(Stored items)
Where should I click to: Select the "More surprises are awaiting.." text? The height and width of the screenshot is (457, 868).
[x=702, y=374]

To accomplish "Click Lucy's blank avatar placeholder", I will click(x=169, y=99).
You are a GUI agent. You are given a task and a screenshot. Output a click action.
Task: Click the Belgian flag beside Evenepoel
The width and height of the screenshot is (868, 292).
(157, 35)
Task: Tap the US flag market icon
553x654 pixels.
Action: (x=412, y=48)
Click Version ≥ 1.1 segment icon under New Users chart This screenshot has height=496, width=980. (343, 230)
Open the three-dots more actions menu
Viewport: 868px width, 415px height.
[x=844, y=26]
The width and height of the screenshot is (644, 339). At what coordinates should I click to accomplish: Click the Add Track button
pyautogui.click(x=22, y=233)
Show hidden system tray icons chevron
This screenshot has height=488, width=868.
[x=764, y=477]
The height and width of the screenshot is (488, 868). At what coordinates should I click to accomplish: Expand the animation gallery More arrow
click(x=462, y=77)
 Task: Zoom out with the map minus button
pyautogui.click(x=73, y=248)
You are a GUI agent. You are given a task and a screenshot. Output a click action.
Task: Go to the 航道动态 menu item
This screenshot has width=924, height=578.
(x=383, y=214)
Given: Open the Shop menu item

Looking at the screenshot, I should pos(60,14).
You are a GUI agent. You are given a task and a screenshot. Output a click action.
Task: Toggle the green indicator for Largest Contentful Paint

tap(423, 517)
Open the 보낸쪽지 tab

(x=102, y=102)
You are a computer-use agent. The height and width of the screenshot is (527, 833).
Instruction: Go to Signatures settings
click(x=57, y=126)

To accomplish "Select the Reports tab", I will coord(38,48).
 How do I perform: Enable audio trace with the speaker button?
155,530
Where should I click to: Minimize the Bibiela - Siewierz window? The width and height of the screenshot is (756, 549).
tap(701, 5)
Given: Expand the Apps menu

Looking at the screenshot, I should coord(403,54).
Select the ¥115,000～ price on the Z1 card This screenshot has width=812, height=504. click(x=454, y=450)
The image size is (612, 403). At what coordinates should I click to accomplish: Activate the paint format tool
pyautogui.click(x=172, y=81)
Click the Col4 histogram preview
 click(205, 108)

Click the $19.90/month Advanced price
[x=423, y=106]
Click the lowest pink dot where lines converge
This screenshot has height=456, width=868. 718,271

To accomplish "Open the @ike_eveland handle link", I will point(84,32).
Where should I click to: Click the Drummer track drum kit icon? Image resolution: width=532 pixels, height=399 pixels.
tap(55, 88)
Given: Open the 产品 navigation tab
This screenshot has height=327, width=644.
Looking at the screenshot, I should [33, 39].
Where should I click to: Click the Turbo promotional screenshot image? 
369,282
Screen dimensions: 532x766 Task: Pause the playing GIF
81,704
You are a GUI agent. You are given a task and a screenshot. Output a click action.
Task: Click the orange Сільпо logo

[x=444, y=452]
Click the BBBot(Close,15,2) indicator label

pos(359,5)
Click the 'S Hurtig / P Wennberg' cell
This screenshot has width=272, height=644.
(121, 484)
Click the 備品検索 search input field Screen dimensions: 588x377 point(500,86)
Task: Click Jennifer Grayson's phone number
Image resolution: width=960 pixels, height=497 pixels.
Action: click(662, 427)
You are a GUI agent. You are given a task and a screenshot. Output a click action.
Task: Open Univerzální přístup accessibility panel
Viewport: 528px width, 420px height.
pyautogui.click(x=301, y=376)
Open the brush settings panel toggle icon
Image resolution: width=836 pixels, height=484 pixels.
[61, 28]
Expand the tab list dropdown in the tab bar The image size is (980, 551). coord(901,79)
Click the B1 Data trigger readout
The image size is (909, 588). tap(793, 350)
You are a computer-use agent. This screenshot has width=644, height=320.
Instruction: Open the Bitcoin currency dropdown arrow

### WORK TO BE COMPLETED
Take the records above and return them exactly as written.

### ANSWER BOX
Where should I click to: Select the "More surprises are awaiting.." text? The height and width of the screenshot is (457, 868).
[x=702, y=374]

To accomplish "Click Lucy's blank avatar placeholder", I will click(x=169, y=99).
You are a GUI agent. You are given a task and a screenshot. Output a click action.
Task: Click the Belgian flag beside Evenepoel
The width and height of the screenshot is (868, 292).
(157, 35)
Task: Tap the US flag market icon
553x654 pixels.
Action: (x=412, y=48)
Click Version ≥ 1.1 segment icon under New Users chart This screenshot has height=496, width=980. (343, 230)
Open the three-dots more actions menu
Viewport: 868px width, 415px height.
[x=844, y=26]
The width and height of the screenshot is (644, 339). At what coordinates should I click to accomplish: Click the Add Track button
pyautogui.click(x=22, y=233)
Show hidden system tray icons chevron
This screenshot has height=488, width=868.
[x=764, y=477]
The height and width of the screenshot is (488, 868). At what coordinates should I click to accomplish: Expand the animation gallery More arrow
click(x=462, y=77)
 Task: Zoom out with the map minus button
pyautogui.click(x=73, y=248)
You are a GUI agent. You are given a task and a screenshot. Output a click action.
Task: Go to the 航道动态 menu item
This screenshot has width=924, height=578.
(x=383, y=214)
Given: Open the Shop menu item

Looking at the screenshot, I should pos(60,14).
You are a GUI agent. You are given a task and a screenshot. Output a click action.
Task: Toggle the green indicator for Largest Contentful Paint

tap(423, 517)
Open the 보낸쪽지 tab

(x=102, y=102)
You are a computer-use agent. The height and width of the screenshot is (527, 833).
Instruction: Go to Signatures settings
click(x=57, y=126)

To accomplish "Select the Reports tab", I will coord(38,48).
 How do I perform: Enable audio trace with the speaker button?
155,530
Where should I click to: Minimize the Bibiela - Siewierz window? The width and height of the screenshot is (756, 549).
tap(701, 5)
Given: Expand the Apps menu

Looking at the screenshot, I should coord(403,54).
Select the ¥115,000～ price on the Z1 card This screenshot has width=812, height=504. click(x=454, y=450)
The image size is (612, 403). At what coordinates should I click to accomplish: Activate the paint format tool
pyautogui.click(x=172, y=81)
Click the Col4 histogram preview
 click(205, 108)

Click the $19.90/month Advanced price
[x=423, y=106]
Click the lowest pink dot where lines converge
This screenshot has height=456, width=868. 718,271

To accomplish "Open the @ike_eveland handle link", I will point(84,32).
Where should I click to: Click the Drummer track drum kit icon? Image resolution: width=532 pixels, height=399 pixels.
tap(55, 88)
Given: Open the 产品 navigation tab
This screenshot has height=327, width=644.
Looking at the screenshot, I should [33, 39].
Where should I click to: Click the Turbo promotional screenshot image? 
369,282
Screen dimensions: 532x766 Task: Pause the playing GIF
81,704
You are a GUI agent. You are given a task and a screenshot. Output a click action.
Task: Click the orange Сільпо logo

[x=444, y=452]
Click the BBBot(Close,15,2) indicator label

pos(359,5)
Click the 'S Hurtig / P Wennberg' cell
This screenshot has width=272, height=644.
(121, 484)
Click the 備品検索 search input field Screen dimensions: 588x377 point(500,86)
Task: Click Jennifer Grayson's phone number
Image resolution: width=960 pixels, height=497 pixels.
Action: click(662, 427)
You are a GUI agent. You are given a task and a screenshot. Output a click action.
Task: Open Univerzální přístup accessibility panel
Viewport: 528px width, 420px height.
pyautogui.click(x=301, y=376)
Open the brush settings panel toggle icon
Image resolution: width=836 pixels, height=484 pixels.
[61, 28]
Expand the tab list dropdown in the tab bar The image size is (980, 551). coord(901,79)
Click the B1 Data trigger readout
The image size is (909, 588). tap(793, 350)
You are a computer-use agent. This screenshot has width=644, height=320.
Instruction: Open the Bitcoin currency dropdown arrow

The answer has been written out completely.